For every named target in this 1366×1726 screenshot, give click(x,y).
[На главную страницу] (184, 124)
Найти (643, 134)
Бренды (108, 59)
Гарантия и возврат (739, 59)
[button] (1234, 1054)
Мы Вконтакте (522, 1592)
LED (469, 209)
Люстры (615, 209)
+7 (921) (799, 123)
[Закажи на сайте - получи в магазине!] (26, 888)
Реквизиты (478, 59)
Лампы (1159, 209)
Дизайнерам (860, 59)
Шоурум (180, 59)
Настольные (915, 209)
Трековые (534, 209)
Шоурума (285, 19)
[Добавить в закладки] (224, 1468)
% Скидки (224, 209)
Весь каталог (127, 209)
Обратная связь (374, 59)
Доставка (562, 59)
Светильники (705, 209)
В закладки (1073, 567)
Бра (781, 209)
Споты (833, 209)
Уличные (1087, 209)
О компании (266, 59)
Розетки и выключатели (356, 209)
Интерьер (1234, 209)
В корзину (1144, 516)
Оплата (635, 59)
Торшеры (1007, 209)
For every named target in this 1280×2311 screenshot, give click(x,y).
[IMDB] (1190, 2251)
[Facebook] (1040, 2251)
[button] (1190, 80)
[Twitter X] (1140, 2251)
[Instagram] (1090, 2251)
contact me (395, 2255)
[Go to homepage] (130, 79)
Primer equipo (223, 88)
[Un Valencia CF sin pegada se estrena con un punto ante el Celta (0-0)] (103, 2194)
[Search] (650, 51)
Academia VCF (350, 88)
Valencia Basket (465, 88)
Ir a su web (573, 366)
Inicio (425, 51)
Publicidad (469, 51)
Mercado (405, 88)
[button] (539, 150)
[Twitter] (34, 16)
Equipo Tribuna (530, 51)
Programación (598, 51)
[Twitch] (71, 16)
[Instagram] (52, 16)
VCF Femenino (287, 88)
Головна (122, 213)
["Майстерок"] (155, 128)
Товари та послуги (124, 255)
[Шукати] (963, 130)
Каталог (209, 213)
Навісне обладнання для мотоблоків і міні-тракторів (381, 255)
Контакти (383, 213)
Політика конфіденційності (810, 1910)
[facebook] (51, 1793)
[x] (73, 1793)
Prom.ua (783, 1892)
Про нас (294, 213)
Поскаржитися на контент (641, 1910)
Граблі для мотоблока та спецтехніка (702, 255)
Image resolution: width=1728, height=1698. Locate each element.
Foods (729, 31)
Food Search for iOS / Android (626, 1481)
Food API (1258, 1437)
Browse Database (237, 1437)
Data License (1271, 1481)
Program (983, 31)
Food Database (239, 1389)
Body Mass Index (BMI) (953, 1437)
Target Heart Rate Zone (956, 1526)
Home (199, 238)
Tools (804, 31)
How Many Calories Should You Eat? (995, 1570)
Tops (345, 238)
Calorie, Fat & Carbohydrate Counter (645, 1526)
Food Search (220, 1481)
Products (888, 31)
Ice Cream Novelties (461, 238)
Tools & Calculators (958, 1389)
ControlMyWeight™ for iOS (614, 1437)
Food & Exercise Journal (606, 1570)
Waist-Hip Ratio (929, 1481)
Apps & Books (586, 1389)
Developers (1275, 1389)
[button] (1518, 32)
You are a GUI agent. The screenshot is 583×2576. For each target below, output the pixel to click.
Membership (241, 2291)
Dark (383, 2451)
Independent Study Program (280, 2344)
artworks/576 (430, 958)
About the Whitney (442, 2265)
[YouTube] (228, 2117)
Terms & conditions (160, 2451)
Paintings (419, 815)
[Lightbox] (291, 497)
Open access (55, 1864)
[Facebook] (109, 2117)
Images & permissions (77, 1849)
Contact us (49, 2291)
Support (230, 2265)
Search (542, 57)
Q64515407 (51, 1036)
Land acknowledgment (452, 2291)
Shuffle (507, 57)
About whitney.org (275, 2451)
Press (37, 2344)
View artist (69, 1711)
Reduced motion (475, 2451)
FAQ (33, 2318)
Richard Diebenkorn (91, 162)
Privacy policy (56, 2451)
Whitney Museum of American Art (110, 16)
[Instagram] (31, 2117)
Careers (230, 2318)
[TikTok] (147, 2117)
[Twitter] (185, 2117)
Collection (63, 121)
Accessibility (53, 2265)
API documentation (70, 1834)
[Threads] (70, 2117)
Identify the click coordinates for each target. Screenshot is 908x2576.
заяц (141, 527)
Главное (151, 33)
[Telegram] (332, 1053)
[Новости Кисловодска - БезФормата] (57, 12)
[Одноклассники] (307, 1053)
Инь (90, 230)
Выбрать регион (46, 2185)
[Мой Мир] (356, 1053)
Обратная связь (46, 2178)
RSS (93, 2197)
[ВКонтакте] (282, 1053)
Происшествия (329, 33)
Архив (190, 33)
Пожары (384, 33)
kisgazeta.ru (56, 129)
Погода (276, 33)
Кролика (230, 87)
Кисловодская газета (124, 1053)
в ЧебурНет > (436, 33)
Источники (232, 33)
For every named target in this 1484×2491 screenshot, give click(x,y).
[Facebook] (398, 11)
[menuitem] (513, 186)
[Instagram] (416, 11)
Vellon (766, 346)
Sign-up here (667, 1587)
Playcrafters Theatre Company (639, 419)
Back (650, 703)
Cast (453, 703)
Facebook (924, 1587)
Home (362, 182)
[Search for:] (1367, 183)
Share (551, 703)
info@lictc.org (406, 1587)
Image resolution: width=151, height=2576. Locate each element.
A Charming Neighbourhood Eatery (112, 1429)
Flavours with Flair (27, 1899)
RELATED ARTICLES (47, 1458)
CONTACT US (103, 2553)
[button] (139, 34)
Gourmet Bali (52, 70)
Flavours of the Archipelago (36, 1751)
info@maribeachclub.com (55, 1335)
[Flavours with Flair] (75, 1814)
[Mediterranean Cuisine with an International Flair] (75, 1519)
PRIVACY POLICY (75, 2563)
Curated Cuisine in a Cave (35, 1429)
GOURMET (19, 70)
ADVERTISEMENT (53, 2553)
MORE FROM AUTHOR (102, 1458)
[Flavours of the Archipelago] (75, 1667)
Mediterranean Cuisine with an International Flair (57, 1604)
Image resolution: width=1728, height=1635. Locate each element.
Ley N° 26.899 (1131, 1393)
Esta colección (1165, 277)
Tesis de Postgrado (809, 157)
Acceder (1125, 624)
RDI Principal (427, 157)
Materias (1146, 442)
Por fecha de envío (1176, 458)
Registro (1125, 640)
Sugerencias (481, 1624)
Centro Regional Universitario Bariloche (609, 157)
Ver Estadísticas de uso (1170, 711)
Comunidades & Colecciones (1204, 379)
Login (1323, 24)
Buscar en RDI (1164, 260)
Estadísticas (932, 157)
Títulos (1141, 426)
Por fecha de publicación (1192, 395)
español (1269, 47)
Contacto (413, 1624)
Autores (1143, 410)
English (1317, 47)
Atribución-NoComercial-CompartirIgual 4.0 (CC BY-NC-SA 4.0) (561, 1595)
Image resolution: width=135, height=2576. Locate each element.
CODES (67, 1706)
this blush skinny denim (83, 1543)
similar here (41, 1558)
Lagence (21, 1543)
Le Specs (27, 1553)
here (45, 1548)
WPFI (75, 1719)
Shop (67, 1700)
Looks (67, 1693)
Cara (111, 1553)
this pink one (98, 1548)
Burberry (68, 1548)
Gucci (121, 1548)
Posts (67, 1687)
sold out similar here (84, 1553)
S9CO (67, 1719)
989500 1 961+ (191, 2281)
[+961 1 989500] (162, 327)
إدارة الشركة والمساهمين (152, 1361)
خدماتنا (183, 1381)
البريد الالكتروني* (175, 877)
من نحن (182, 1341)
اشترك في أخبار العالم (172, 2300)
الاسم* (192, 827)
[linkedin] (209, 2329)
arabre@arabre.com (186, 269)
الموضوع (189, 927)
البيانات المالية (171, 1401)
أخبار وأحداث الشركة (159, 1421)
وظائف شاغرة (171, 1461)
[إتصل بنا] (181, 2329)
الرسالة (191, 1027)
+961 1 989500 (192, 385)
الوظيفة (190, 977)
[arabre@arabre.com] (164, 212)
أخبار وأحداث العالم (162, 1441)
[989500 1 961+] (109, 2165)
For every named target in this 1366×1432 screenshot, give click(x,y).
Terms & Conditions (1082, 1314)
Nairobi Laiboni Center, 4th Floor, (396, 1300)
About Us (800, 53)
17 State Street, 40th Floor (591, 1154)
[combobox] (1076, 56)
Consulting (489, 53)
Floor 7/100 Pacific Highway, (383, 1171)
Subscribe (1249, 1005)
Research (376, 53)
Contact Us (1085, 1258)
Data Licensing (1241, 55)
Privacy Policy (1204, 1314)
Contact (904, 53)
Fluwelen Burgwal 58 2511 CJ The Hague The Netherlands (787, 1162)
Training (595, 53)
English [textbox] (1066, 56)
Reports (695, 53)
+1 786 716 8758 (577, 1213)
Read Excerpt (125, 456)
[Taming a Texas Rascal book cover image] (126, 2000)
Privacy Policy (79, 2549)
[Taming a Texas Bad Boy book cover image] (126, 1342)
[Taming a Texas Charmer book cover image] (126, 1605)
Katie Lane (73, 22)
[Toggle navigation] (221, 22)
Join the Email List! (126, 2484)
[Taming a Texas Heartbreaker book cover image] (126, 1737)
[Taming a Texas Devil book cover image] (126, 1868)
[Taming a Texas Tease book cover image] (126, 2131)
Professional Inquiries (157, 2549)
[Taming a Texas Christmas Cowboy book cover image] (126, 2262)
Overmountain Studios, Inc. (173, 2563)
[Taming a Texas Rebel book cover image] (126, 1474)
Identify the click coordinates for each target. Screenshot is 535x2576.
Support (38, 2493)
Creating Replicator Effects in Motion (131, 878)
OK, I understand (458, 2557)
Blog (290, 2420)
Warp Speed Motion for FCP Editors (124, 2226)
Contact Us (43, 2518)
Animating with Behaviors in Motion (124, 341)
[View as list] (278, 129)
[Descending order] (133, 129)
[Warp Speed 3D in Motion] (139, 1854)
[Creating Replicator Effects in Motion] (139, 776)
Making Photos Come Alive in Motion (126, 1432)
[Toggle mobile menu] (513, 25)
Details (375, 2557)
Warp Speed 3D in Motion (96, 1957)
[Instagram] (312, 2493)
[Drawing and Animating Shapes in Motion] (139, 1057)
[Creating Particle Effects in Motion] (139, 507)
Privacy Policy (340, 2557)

□ □ □ □

Task instructions >> The required answer is the exact run of lines above starting at the line with "RELATED ARTICLES (47, 1458)" and ending at the line with "[Flavours of the Archipelago] (75, 1667)", with both ends present.

Answer box >>
RELATED ARTICLES (47, 1458)
CONTACT US (103, 2553)
[button] (139, 34)
Gourmet Bali (52, 70)
Flavours of the Archipelago (36, 1751)
info@maribeachclub.com (55, 1335)
[Flavours with Flair] (75, 1814)
[Mediterranean Cuisine with an International Flair] (75, 1519)
PRIVACY POLICY (75, 2563)
Curated Cuisine in a Cave (35, 1429)
GOURMET (19, 70)
ADVERTISEMENT (53, 2553)
MORE FROM AUTHOR (102, 1458)
[Flavours of the Archipelago] (75, 1667)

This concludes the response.